PROBLEM TO SOLVE: Every entry, from the first line to the last, should be output exactly.
ENTRIES SUPPLIED section start
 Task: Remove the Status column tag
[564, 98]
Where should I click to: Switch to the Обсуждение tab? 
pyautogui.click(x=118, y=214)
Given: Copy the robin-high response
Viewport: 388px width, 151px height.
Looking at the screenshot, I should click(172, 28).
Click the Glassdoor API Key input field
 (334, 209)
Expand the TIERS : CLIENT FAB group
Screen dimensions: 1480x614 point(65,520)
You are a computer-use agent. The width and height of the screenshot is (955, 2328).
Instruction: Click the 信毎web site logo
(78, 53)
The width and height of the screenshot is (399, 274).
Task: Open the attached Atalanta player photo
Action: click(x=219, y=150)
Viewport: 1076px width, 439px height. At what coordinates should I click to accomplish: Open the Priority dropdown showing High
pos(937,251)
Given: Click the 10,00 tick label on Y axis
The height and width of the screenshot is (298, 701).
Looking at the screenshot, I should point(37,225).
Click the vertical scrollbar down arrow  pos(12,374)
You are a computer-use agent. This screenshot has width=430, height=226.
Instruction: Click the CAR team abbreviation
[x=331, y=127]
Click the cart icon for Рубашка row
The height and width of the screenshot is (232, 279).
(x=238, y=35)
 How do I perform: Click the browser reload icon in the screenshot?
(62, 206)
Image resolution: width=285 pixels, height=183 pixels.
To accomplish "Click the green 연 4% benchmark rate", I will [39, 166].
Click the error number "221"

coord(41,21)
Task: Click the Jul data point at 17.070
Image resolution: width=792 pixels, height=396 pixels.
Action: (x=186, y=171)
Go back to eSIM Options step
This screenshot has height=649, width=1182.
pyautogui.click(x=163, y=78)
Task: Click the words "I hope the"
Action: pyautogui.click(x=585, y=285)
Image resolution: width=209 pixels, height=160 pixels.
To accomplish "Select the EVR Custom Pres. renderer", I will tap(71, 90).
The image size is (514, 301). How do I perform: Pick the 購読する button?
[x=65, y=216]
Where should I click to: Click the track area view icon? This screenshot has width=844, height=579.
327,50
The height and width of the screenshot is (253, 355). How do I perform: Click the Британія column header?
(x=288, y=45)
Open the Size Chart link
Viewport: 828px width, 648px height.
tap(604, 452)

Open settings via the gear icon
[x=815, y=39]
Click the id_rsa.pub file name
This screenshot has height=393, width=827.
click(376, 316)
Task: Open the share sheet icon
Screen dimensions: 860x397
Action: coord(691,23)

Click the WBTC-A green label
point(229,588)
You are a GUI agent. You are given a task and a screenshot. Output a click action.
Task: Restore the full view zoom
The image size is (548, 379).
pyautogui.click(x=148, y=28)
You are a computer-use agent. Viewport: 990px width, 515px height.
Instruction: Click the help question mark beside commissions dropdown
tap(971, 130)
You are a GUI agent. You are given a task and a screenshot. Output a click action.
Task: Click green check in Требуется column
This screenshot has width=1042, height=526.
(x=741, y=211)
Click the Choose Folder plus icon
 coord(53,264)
ENTRIES SUPPLIED section end
SOLUTION TO THE EXERCISE:
 Task: Remove the Status column tag
[564, 98]
Where should I click to: Switch to the Обсуждение tab? 
pyautogui.click(x=118, y=214)
Given: Copy the robin-high response
Viewport: 388px width, 151px height.
Looking at the screenshot, I should click(172, 28).
Click the Glassdoor API Key input field
 (334, 209)
Expand the TIERS : CLIENT FAB group
Screen dimensions: 1480x614 point(65,520)
You are a computer-use agent. The width and height of the screenshot is (955, 2328).
Instruction: Click the 信毎web site logo
(78, 53)
The width and height of the screenshot is (399, 274).
Task: Open the attached Atalanta player photo
Action: click(x=219, y=150)
Viewport: 1076px width, 439px height. At what coordinates should I click to accomplish: Open the Priority dropdown showing High
pos(937,251)
Given: Click the 10,00 tick label on Y axis
The height and width of the screenshot is (298, 701).
Looking at the screenshot, I should point(37,225).
Click the vertical scrollbar down arrow  pos(12,374)
You are a computer-use agent. This screenshot has width=430, height=226.
Instruction: Click the CAR team abbreviation
[x=331, y=127]
Click the cart icon for Рубашка row
The height and width of the screenshot is (232, 279).
(x=238, y=35)
 How do I perform: Click the browser reload icon in the screenshot?
(62, 206)
Image resolution: width=285 pixels, height=183 pixels.
To accomplish "Click the green 연 4% benchmark rate", I will [39, 166].
Click the error number "221"

coord(41,21)
Task: Click the Jul data point at 17.070
Image resolution: width=792 pixels, height=396 pixels.
Action: (x=186, y=171)
Go back to eSIM Options step
This screenshot has height=649, width=1182.
pyautogui.click(x=163, y=78)
Task: Click the words "I hope the"
Action: pyautogui.click(x=585, y=285)
Image resolution: width=209 pixels, height=160 pixels.
To accomplish "Select the EVR Custom Pres. renderer", I will tap(71, 90).
The image size is (514, 301). How do I perform: Pick the 購読する button?
[x=65, y=216]
Where should I click to: Click the track area view icon? This screenshot has width=844, height=579.
327,50
The height and width of the screenshot is (253, 355). How do I perform: Click the Британія column header?
(x=288, y=45)
Open the Size Chart link
Viewport: 828px width, 648px height.
tap(604, 452)

Open settings via the gear icon
[x=815, y=39]
Click the id_rsa.pub file name
This screenshot has height=393, width=827.
click(376, 316)
Task: Open the share sheet icon
Screen dimensions: 860x397
Action: coord(691,23)

Click the WBTC-A green label
point(229,588)
You are a GUI agent. You are given a task and a screenshot. Output a click action.
Task: Restore the full view zoom
The image size is (548, 379).
pyautogui.click(x=148, y=28)
You are a computer-use agent. Viewport: 990px width, 515px height.
Instruction: Click the help question mark beside commissions dropdown
tap(971, 130)
You are a GUI agent. You are given a task and a screenshot. Output a click action.
Task: Click green check in Требуется column
This screenshot has width=1042, height=526.
(x=741, y=211)
Click the Choose Folder plus icon
 coord(53,264)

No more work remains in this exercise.